Effects of ototoxic deafening and chronic stimulation on auditory-nerve survival and electrical hearing in guinea pigs.

摘要

Cochlear implant performance is believed to depend in part on the state of the auditory nerve array. Following deafening, the auditory nerve undergoes progressive degenerative changes, including loss of spiral ganglion cells (SGCs) and changes in cell size and myelination. If loss of SGCs is a primary determinant of function, then SGC protection should enhance implant function. Electrical stimulation has been shown to protect SGC. To better characterize the impact of SGC survival on implant performance, we examined the relationship between electrical detection threshold level and SGC survival (presence) in individual animals, and as a function of time (comparing across animals) using psychophysically-trained, ototoxically-deafened guinea pigs. Surprisingly, while both threshold level and SGC survival changed as a function of time post-deafening, they did not follow comparable time courses. Early changes in threshold level preceded significant changes in SGC survival, and periods of rapid SGC loss occurred when threshold levels were stable. In long-deafened animals, for which both threshold level and SGC survival were relatively stable, thresholds at short phase durations were correlated with survival. In general, however, large differences in SGC survival were associated with relatively small threshold differences. Furthermore, despite significant enhancement of SGC survival with chronic stimulation, thresholds for stimulated and unstimulated animals were indistinguishable. These results suggest that stimulus detection is relatively insensitive to auditory nerve changes. However, they could also reflect the insensitivity of cell counts and densities to the physiological responsiveness of the auditory nerve (i.e., cell survival may not be linearly related to nerve function) and/or confounding effects of central auditory changes that affect stimulus detection.; The SGC enhancement in stimulated ears was similar by SGC count and density assessment.
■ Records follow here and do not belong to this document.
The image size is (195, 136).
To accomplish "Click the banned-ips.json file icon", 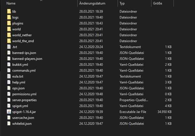I will click(9, 53).
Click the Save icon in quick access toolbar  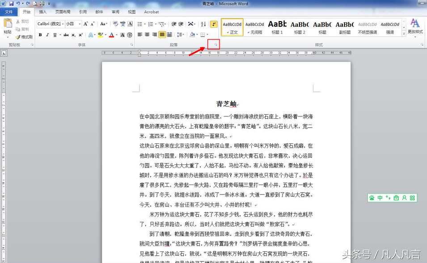11,4
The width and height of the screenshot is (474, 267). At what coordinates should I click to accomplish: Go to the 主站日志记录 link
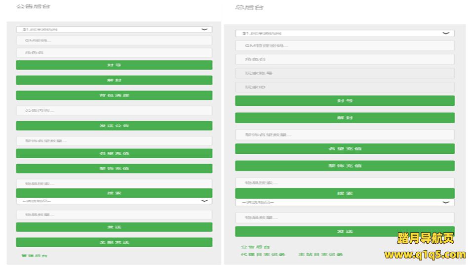click(320, 255)
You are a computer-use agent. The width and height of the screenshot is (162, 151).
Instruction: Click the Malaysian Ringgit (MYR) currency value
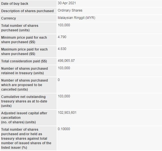pos(76,18)
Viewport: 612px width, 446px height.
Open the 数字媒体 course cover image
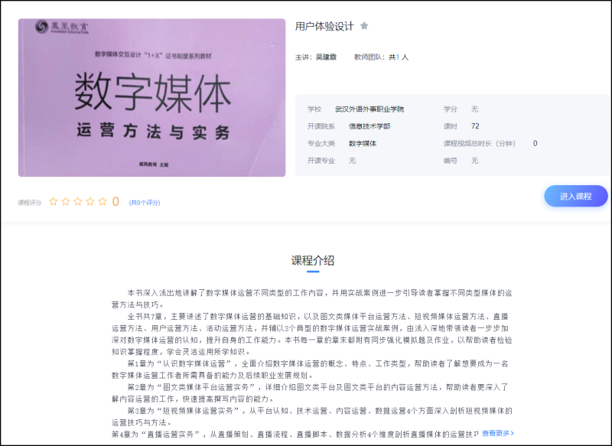point(151,98)
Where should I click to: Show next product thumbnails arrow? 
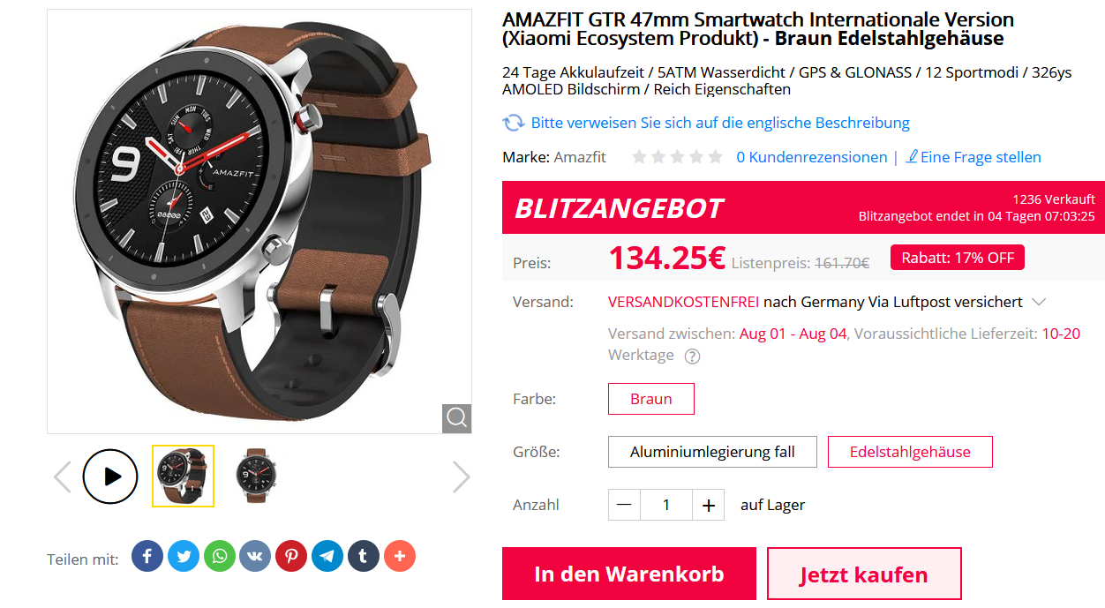tap(462, 477)
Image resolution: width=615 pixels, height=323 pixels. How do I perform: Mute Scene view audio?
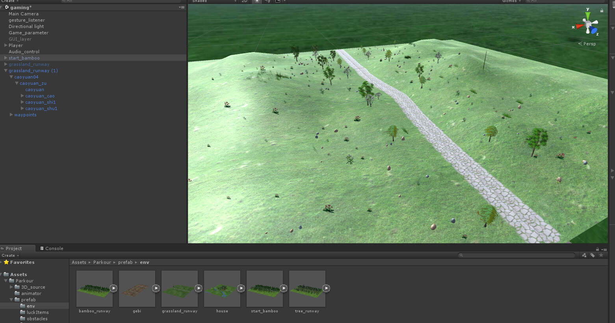point(267,2)
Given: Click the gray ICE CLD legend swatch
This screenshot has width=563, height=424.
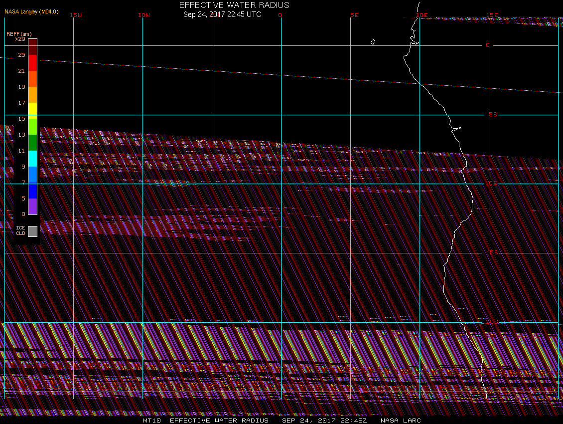Looking at the screenshot, I should coord(33,231).
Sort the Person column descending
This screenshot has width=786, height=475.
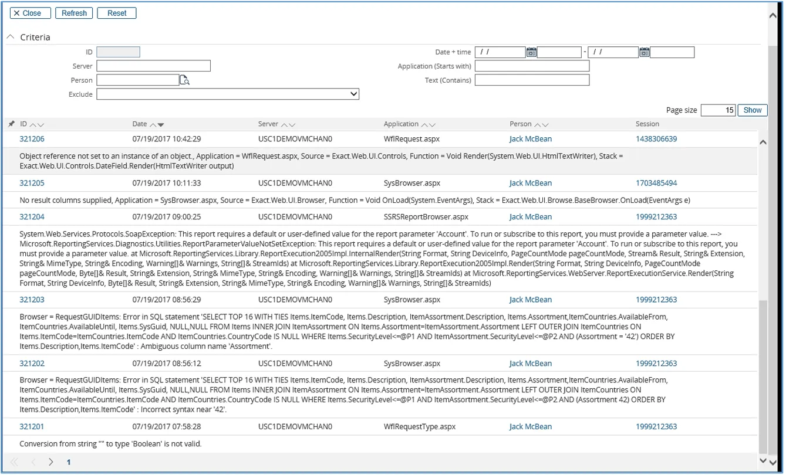[545, 124]
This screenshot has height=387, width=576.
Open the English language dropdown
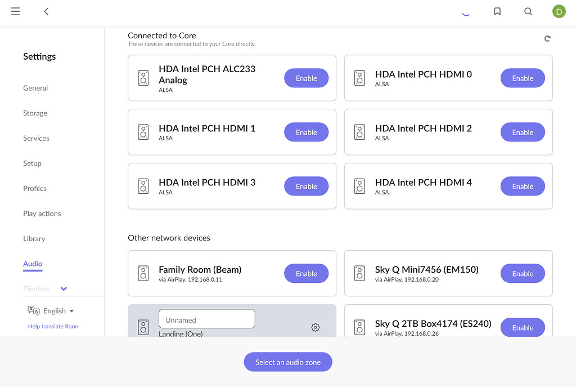tap(53, 310)
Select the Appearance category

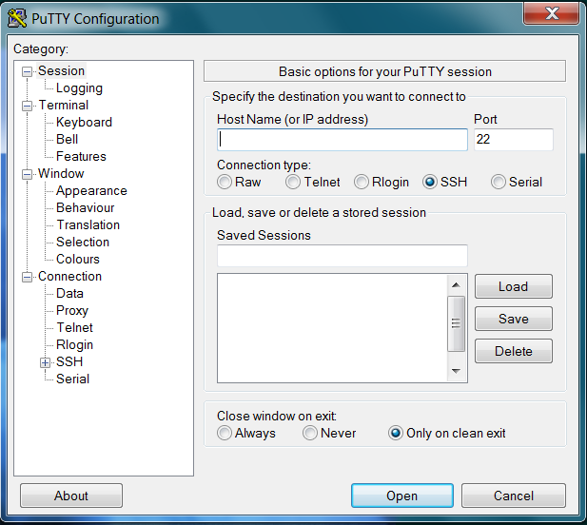tap(91, 191)
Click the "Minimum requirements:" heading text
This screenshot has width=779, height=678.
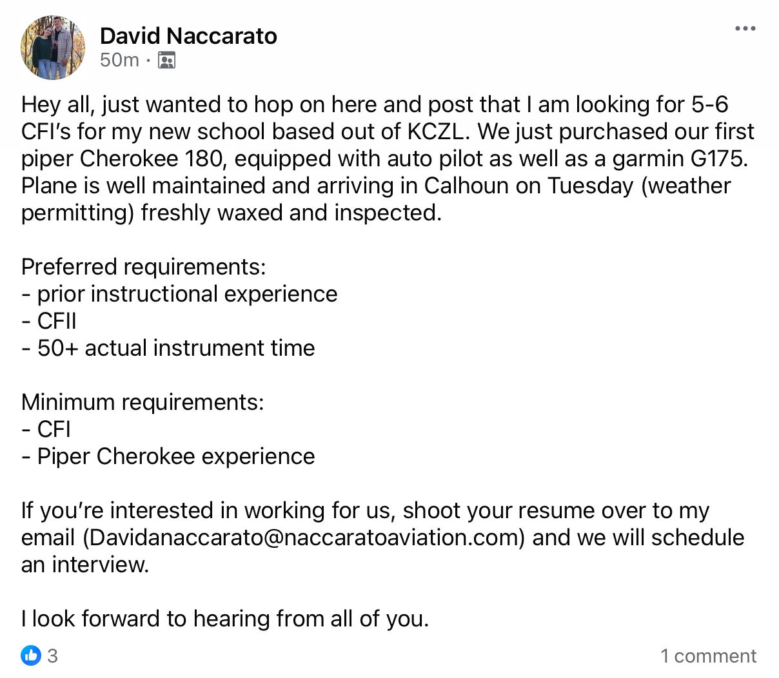[143, 402]
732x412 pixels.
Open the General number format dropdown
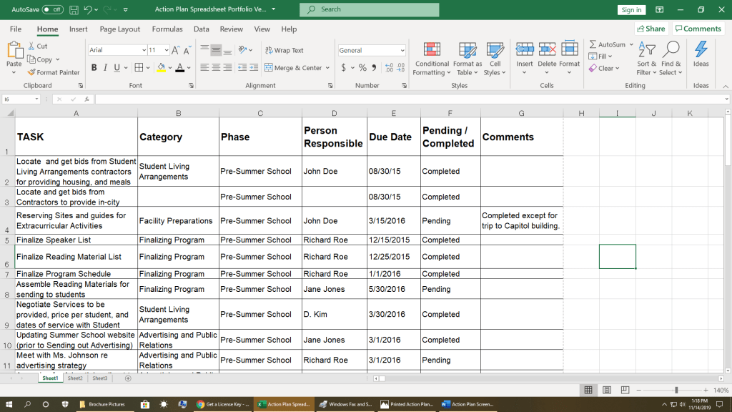[402, 50]
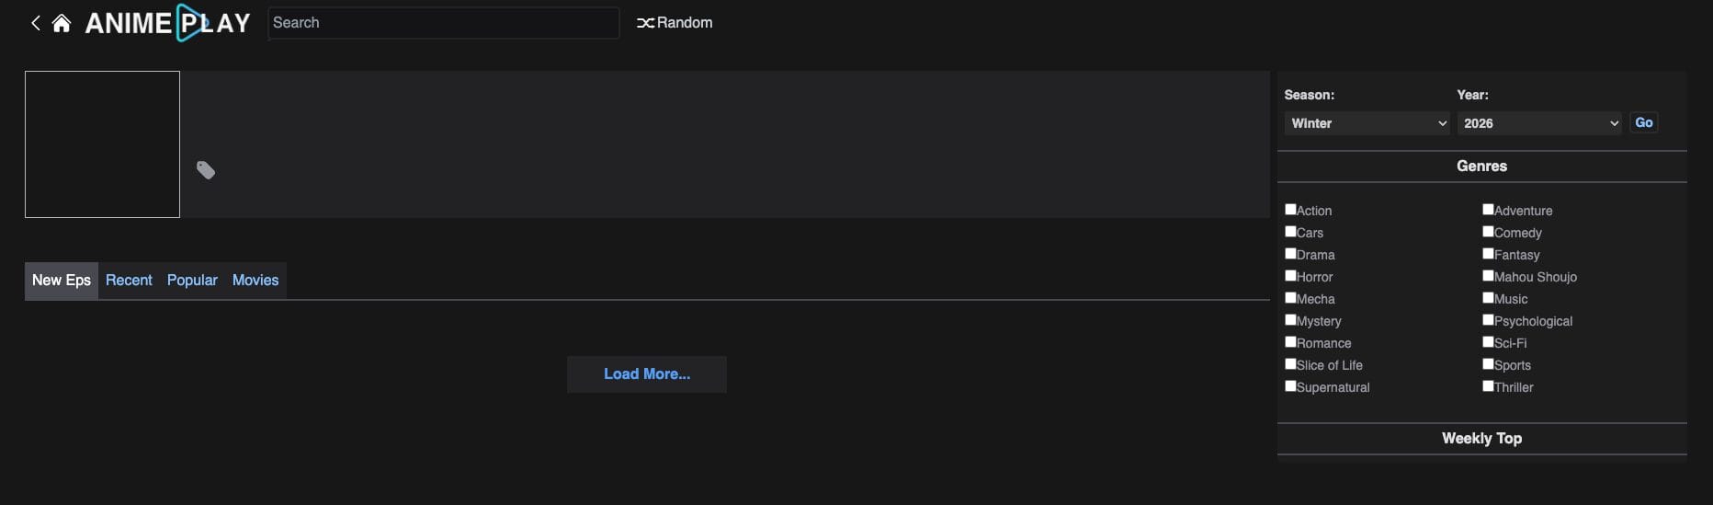Screen dimensions: 1713x505
Task: Click the tag icon
Action: tap(206, 170)
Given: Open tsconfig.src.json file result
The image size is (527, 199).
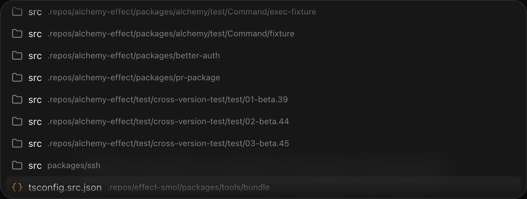Looking at the screenshot, I should tap(264, 187).
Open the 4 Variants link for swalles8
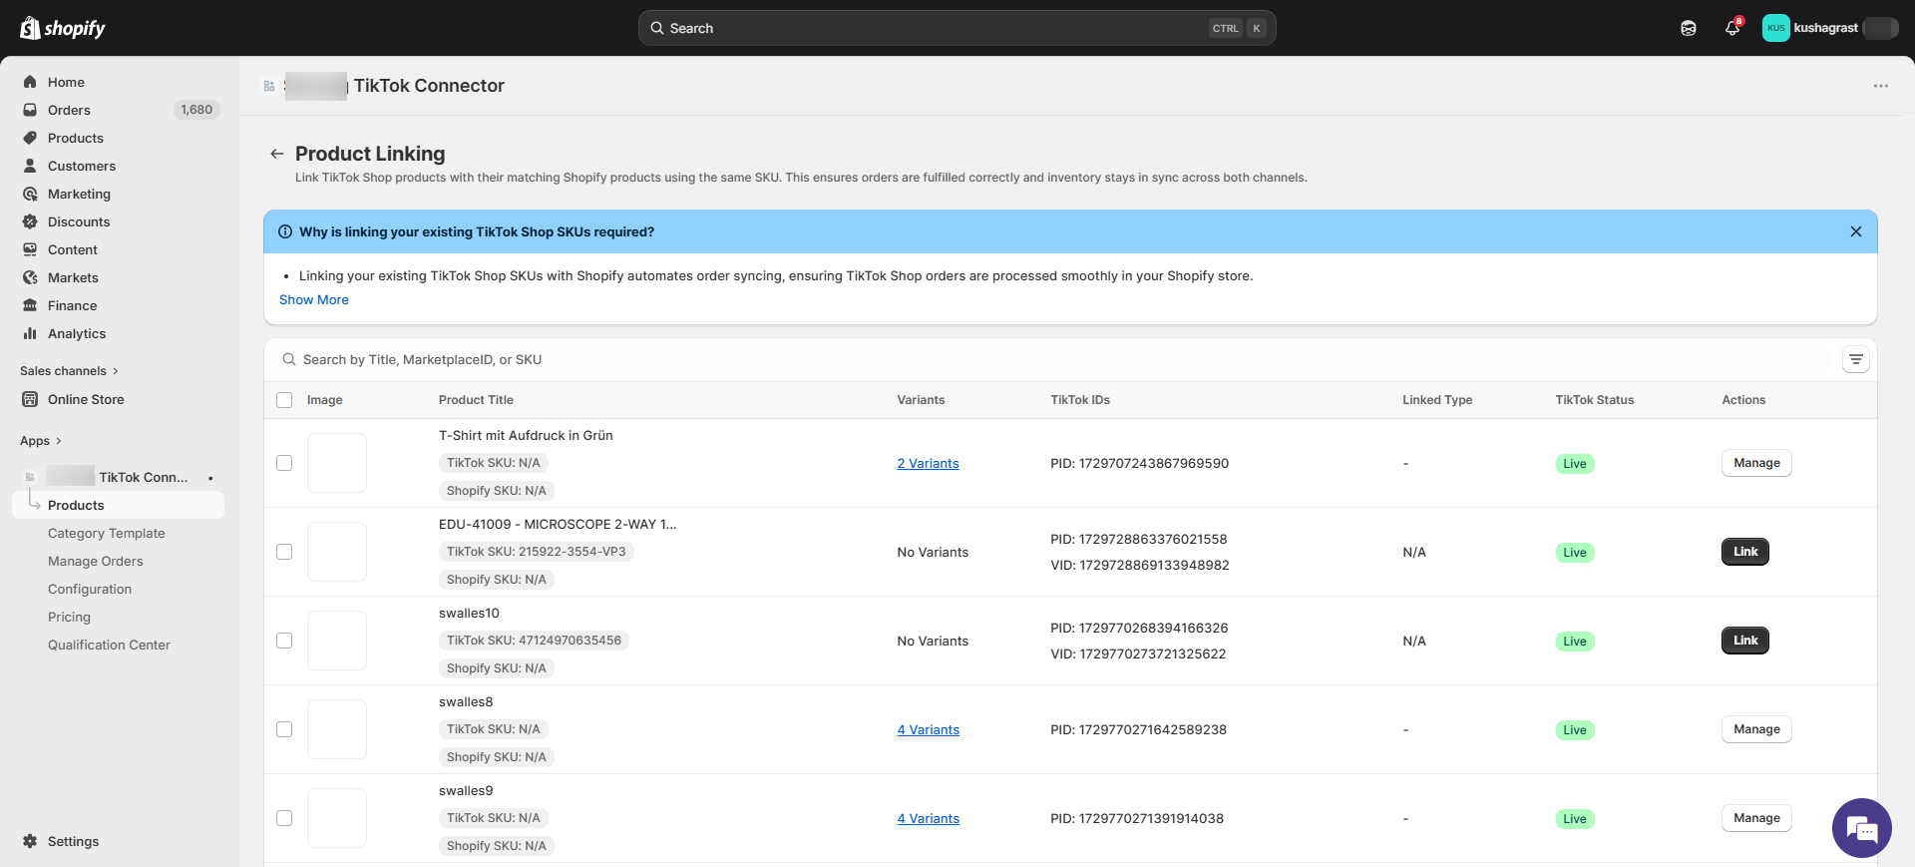 (928, 729)
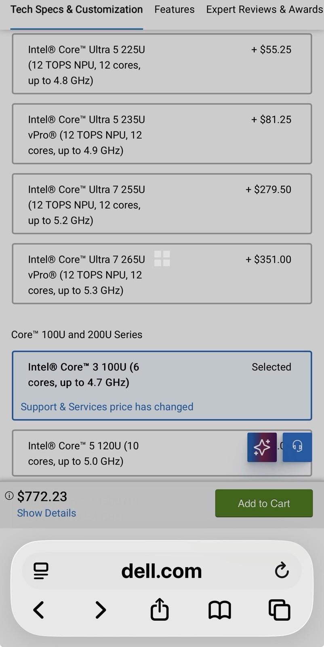Open the headset support chat button
This screenshot has height=647, width=324.
pyautogui.click(x=297, y=447)
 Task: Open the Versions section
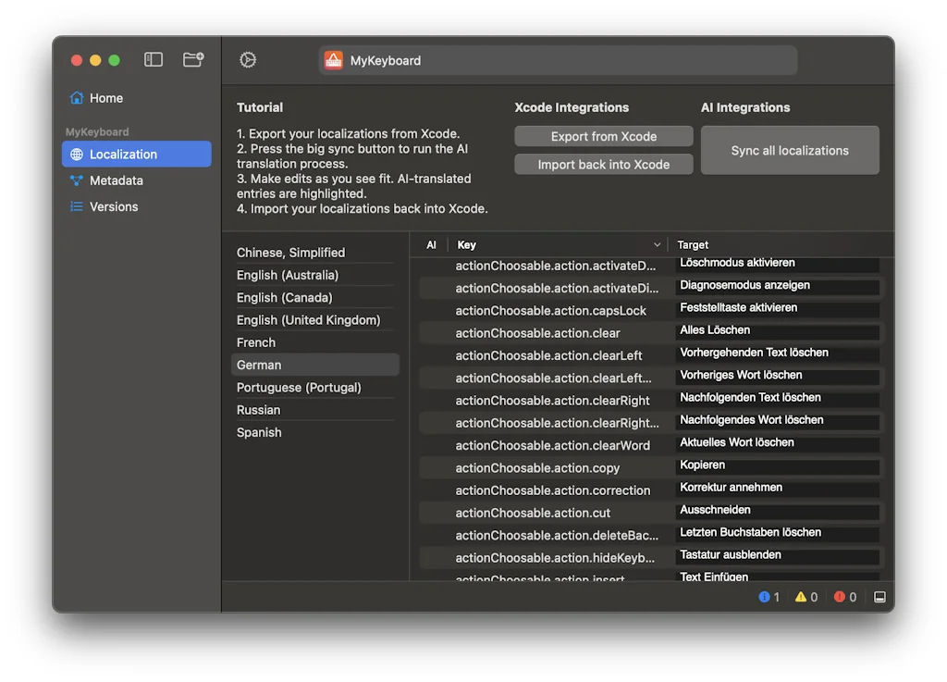113,206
Furthermore, by chronically infusing verapamil into the inner ear of chronically stimulated and unstimulated animals, we were able to reduce the protective efficacy of chronic stimulation without altering the evoked response. Taken together, these results suggest that the observed changes are not stimulation-induced artifacts of alterations in the dimensions of the canal within which the ganglion is located, but rather, are true neuroprotective effects.